Set problem 1
Copy the passage on the China trade debate word for word, from "Liu was part" to "most prominent dissidents.".
Set problem 2
Continue the article about the fight over China's trade status, starting right after its final sentence.

Given passage

************

Labor fears job flight, as capital chases low wages in China. Human rights advocates fear that without the current annual review of China’s trade status, the U.S. will not be able to push China in the direction of expanded democracy and respect for human rights. There is little distinction between the two positions. A living wage is a basic human right. And workers’ rights are human rights.

That is the argument made by Dimon Liu, a Chinese-born human rights activist who works in Washington, D.C. In an interview in the Observer offices, Liu said that change in China is at best difficult. But without a proper U.S.-China policy, democratic reform in China is impossible. “Workers in China earn thirteen to nineteen cents an hour and work in conditions worse than slavery,” Liu said. “P.N.T.R. is an unholy alliance with tyranny.”

Liu was part of a caravan of Teamsters, steelworkers, farmers, and human rights activists who visited Houston, Dallas, Austin, and McAllen, trying to win over undecided Democrats. She was translating for Wang Xizhe, one of China’s most prominent dissidents.

************

Dataset excerpts
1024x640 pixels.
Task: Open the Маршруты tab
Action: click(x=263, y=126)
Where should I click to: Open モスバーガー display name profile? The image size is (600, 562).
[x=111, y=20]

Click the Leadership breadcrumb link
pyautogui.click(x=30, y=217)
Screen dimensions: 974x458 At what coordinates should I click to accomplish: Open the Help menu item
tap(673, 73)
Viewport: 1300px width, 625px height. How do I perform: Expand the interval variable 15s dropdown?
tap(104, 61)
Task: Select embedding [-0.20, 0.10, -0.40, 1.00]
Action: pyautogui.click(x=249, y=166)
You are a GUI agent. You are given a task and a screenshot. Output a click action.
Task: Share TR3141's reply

************

Exercise answer 1
Liu was part of a caravan of Teamsters, steelworkers, farmers, and human rights activists who visited Houston, Dallas, Austin, and McAllen, trying to win over undecided Democrats. She was translating for Wang Xizhe, one of China’s most prominent dissidents.

Exercise answer 2
Wang Xizhe is a journalist and intellectual who spent seventeen years in prison for criticizing the Chinese government. While he was in prison, he didn’t produce any product for sale, though he said tea was prepared and packaged for sale in one of the prisons where he was held. The question about prison labor, Wang Xizhe said, misses an important point. “I’m not just objecting to buying products made by prison labor in China. The whole of China is a huge prison. When you have no free expression, no labor organization, and the low wages that are paid to workers, you have a huge prison.” The passage of P.N.T.R., he believes, is an endorsement of that system.

“It’s a difficult vote,” Doggett told a crowd at the Federal Building in Austin. Gephardt is asking for that vote: “This debate for me has never just been about economics.… I believe that human rights, worker rights, and sustainable development must be at the core of U.S. trade policy.” To reach any member of Congress on this issue, call the A.F.L.-C.I.O. Congressional Hotline: (800) 393-1082. – L.D.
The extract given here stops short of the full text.